"""
Farnsworth Threat Analyzer
"Good news, everyone! I can identify threats before they become catastrophes!"
Threat intelligence and indicator analysis for security research.
"""
import re
import hashlib
import asyncio
from typing import Dict, Any, List, Optional, Set
from dataclasses import dataclass, field
from datetime import datetime
from enum import Enum
from pathlib import Path
from loguru import logger
class ThreatType(Enum):
"""Types of threats."""
IP_ADDRESS = "ip_address"
DOMAIN = "domain"
URL = "url"
FILE_HASH = "file_hash"
EMAIL = "email"
CVE = "cve"
MALWARE = "malware"
CAMPAIGN = "campaign"
class ThreatSeverity(Enum):
"""Threat severity levels."""
CRITICAL = "critical"
HIGH = "high"
MEDIUM = "medium"
LOW = "low"
INFO = "info"
UNKNOWN = "unknown"
@dataclass
class ThreatIndicator:
"""A threat indicator (IOC)."""
indicator: str
type: ThreatType
severity: ThreatSeverity = ThreatSeverity.UNKNOWN
description: str = ""

__GIVEN DATA__
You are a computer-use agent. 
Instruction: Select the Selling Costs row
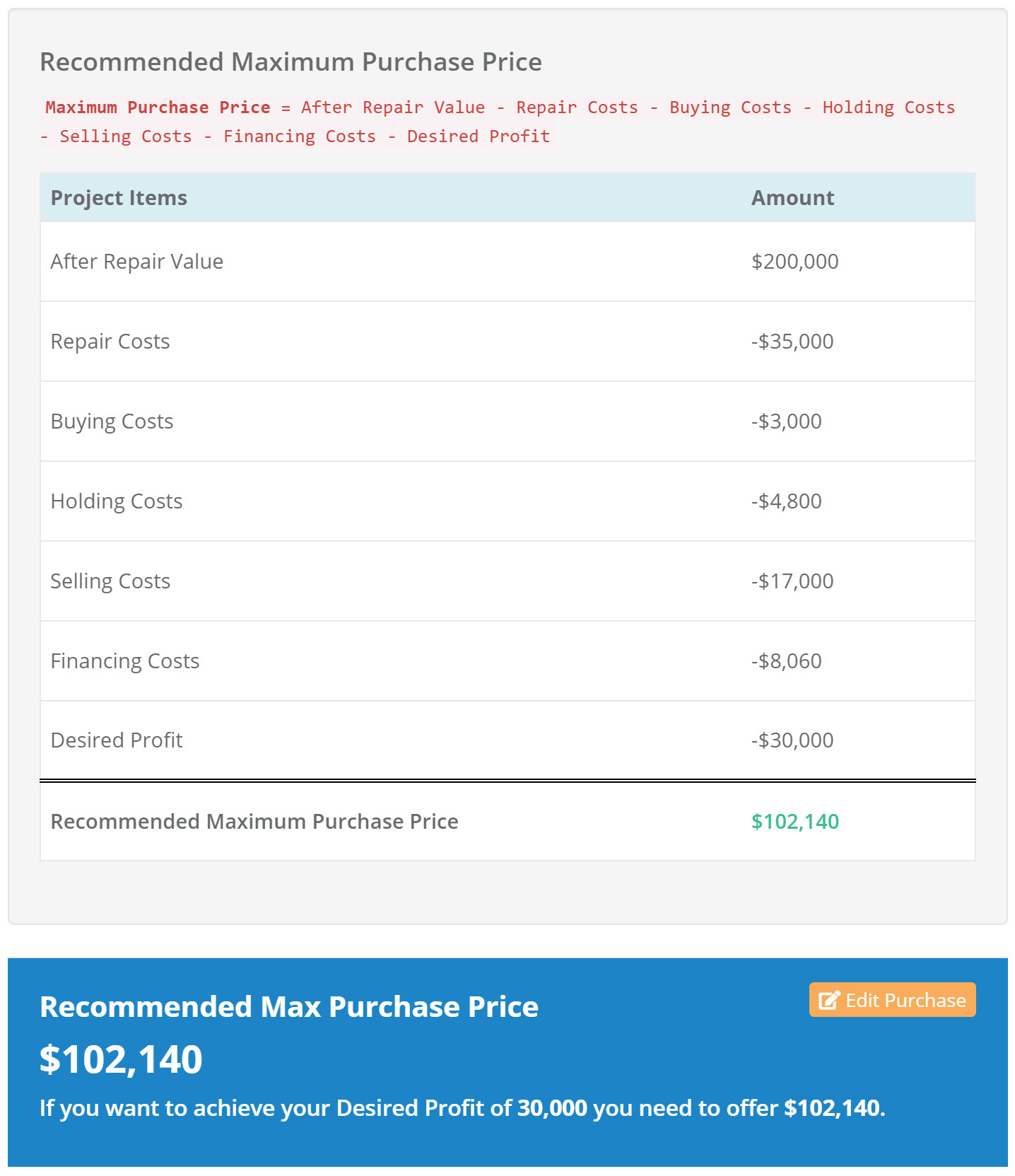(x=508, y=581)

__TASKS TO CARRY OUT__
A. Using the docstring at the top of the threat-analyzer code, explain in one to three sentences what the module is meant to do.
B. Resume the threat-analyzer code immediately after its final line.

__RESULTS FOR THE EXERCISE__
A. The module provides threat intelligence and indicator analysis for security research. Its opening quotation says it can identify threats before they become catastrophes.

B.
tags: List[str] = field(default_factory=list)
source: str = ""
first_seen: Optional[datetime] = None
last_seen: Optional[datetime] = None
confidence: float = 0.0 # 0-1
related_indicators: List[str] = field(default_factory=list)
metadata: Dict[str, Any] = field(default_factory=dict)
@dataclass
class ThreatReport:
"""Threat analysis report."""
indicators: List[ThreatIndicator] = field(default_factory=list)
analysis_time: datetime = field(default_factory=datetime.now)
summary: str = ""
recommendations: List[str] = field(default_factory=list)
class ThreatAnalyzer:
"""
Threat intelligence analyzer.
Capabilities:
- IOC extraction and classification
- Known malware detection
- Domain/IP reputation checking
- File hash analysis
- CVE lookups
"""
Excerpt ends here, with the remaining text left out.